In an interview for my book, BIM + Integrated Design: Strategies for Practice, a BIM manager and project architect described the process thus:
The process should be like an onion where you’re building an onion backwards. You’re putting on the overall scope and slowly putting in each layer inside until you get all the way down. It’s very difficult to do that in BIM because the first time you put in a wall it asks you how thick is your drywall?
Think Lean
What’s the least amount of information that is needed at this moment to get the design intent across?
What’s the role of “hard facts” and just how hard are they?
Owners see data this way: the facts, pure and simple.

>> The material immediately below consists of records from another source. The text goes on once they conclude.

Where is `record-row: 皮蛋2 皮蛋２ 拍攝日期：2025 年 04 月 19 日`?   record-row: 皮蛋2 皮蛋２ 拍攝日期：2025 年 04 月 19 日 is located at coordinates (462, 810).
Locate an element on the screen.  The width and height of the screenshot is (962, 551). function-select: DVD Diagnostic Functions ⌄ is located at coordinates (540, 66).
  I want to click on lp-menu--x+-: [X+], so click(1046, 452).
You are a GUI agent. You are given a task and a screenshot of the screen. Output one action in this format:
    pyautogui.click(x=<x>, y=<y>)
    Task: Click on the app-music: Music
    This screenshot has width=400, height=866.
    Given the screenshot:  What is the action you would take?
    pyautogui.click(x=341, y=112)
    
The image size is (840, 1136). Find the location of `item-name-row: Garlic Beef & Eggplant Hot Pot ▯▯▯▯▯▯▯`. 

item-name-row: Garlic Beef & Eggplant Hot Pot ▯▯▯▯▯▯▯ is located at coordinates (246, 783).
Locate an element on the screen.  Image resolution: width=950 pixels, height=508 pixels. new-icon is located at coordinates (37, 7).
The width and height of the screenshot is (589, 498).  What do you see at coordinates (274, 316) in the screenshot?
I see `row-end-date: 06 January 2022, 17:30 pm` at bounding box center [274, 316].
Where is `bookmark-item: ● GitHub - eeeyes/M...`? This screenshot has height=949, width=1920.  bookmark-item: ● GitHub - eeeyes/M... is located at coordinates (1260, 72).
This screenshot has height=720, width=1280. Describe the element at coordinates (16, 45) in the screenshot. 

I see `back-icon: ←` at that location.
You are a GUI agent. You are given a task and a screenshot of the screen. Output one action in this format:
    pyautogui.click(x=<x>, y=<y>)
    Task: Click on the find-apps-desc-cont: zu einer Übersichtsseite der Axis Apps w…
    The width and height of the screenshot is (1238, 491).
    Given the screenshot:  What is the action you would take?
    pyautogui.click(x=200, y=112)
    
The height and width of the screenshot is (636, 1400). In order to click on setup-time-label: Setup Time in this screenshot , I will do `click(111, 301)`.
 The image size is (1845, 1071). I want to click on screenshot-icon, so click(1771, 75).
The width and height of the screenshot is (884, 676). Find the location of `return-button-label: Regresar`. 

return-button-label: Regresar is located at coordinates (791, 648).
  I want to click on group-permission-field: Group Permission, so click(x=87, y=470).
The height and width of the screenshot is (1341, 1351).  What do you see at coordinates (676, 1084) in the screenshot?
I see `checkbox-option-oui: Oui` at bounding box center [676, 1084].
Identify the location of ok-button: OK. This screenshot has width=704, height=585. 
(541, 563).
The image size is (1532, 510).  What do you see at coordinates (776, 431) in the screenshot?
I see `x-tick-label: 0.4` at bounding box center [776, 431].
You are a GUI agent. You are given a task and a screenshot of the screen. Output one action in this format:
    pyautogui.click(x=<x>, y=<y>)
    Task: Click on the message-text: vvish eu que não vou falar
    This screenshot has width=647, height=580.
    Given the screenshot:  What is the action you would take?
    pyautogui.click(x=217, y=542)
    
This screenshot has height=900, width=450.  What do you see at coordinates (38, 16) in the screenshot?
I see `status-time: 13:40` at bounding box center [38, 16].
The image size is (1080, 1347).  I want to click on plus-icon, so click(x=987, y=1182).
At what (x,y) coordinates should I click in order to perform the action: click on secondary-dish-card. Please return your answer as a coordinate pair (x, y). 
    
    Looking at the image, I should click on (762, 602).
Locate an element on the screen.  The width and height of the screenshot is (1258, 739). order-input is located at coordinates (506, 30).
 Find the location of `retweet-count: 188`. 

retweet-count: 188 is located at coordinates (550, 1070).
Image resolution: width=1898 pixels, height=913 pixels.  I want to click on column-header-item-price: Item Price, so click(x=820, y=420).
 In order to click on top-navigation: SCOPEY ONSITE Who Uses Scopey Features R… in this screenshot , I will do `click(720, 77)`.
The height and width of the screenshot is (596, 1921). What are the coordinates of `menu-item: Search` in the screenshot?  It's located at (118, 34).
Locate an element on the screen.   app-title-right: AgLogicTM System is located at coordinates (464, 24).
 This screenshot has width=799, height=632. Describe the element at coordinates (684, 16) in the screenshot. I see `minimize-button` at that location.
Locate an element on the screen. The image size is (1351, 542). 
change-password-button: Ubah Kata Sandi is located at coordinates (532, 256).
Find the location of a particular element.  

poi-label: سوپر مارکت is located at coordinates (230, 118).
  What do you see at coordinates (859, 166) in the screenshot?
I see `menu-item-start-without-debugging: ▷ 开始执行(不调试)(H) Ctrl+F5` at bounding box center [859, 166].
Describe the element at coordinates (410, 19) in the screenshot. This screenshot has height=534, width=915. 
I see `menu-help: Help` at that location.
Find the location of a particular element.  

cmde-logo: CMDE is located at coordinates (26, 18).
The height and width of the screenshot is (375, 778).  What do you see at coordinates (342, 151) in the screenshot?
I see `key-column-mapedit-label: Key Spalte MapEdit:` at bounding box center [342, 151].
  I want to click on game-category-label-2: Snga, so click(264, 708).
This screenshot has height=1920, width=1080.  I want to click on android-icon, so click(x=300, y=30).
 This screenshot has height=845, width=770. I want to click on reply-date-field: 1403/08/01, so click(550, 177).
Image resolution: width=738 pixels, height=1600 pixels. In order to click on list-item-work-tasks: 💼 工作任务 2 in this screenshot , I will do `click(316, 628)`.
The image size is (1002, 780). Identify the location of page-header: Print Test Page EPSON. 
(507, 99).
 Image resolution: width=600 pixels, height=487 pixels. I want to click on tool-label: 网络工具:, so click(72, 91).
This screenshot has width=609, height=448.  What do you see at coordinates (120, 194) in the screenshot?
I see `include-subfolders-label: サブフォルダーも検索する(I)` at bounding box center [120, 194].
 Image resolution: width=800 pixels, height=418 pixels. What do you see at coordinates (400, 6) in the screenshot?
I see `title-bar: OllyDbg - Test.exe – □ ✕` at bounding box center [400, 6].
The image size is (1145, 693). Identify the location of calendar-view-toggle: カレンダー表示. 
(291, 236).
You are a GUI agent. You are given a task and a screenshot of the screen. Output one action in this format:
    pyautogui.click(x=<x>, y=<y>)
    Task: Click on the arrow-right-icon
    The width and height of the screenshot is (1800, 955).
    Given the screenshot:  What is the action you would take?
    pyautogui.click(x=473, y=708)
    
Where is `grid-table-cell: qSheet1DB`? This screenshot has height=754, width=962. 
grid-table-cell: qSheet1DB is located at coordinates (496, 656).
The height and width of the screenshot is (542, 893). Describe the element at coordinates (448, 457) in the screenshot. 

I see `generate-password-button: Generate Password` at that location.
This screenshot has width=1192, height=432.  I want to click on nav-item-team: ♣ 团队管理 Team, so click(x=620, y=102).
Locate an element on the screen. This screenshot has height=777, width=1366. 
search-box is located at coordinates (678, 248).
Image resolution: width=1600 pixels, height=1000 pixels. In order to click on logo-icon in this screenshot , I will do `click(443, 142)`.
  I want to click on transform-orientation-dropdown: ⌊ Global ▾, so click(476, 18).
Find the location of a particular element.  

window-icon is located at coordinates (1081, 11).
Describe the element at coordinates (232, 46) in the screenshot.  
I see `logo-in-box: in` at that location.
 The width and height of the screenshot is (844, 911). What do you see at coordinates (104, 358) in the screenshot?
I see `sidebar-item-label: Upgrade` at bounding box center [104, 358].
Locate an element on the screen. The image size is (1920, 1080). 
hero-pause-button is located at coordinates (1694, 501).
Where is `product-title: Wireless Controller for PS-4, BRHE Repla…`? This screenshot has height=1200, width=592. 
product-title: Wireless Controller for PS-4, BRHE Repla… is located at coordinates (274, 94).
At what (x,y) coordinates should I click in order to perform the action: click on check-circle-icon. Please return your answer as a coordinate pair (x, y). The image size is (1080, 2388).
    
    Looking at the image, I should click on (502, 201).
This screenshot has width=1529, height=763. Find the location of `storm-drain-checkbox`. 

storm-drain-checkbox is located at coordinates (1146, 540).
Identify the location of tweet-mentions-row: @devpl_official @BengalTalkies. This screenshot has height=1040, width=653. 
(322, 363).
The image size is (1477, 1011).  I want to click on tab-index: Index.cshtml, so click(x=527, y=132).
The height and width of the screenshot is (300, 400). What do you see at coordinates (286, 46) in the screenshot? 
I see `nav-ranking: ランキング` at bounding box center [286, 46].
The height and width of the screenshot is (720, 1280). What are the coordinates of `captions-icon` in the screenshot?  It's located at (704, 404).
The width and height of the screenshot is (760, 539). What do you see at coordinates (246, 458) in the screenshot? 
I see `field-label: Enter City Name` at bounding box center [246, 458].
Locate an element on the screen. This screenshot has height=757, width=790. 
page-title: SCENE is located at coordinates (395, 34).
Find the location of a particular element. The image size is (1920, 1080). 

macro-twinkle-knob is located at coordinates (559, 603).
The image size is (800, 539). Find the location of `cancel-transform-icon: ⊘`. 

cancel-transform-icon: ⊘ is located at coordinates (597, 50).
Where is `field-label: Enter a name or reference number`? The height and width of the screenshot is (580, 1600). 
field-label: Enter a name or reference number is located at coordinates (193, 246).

Constructors and design professionals know better, because they know more.
This is where things get more complex and uncertain.
Contractors put their own spin on the data when they indicate other contributing factors to consider – adjacencies, impacts to schedule, availability of labor, codes, etc. They see the data within a larger context.
Architects are wont to bring up the sociological impacts, the social impacts, psychological impacts and not mention the equally important aesthetic impacts of the decision-by-data point.
Death by Data Point
Statistics are definitely in. Evidence the evidence-based everything.
The New Yorker’s June 7 2010 issue lists the top jobs for the coming decade. Most involve information, metrics, data analytics or statistics.
But last time I looked architecture remains an art and a science.
And while it is foolhardy to justify subjective, aesthetic predilections by any other means than by invoking hard data – it will make you this much, it will improve quality, it will get the project done on time – it does nothing to stop an underlying and critically human need for subjective, aesthetic predilections.
Still, there’s a point when TM is definitely TM.
Just as “Death by PowerPoint” is a criticism of slide-based presentations referring to a state of boredom and fatigue induced by information overload during PowerPoint presentations, Death by DataPoint is the state we feel as design professionals when relegated to feed the beast by plugging-in infinite streams of information.
So let’s put an end to TMI and work towards just enough, just-in-time information.
Start with Seven Simple Questions
Before imparting our infinite wisdom, before sharing or over-sharing, start by asking these seven simple questions:
- What do I need to know?
- How can I get this information?
- How reliable is it?
- What do they need to know?
- When do they need to know it?
- Can I help them get this information?
- How can I best communicate this?
By doing so we’ll do everyone, including ourselves, a favor.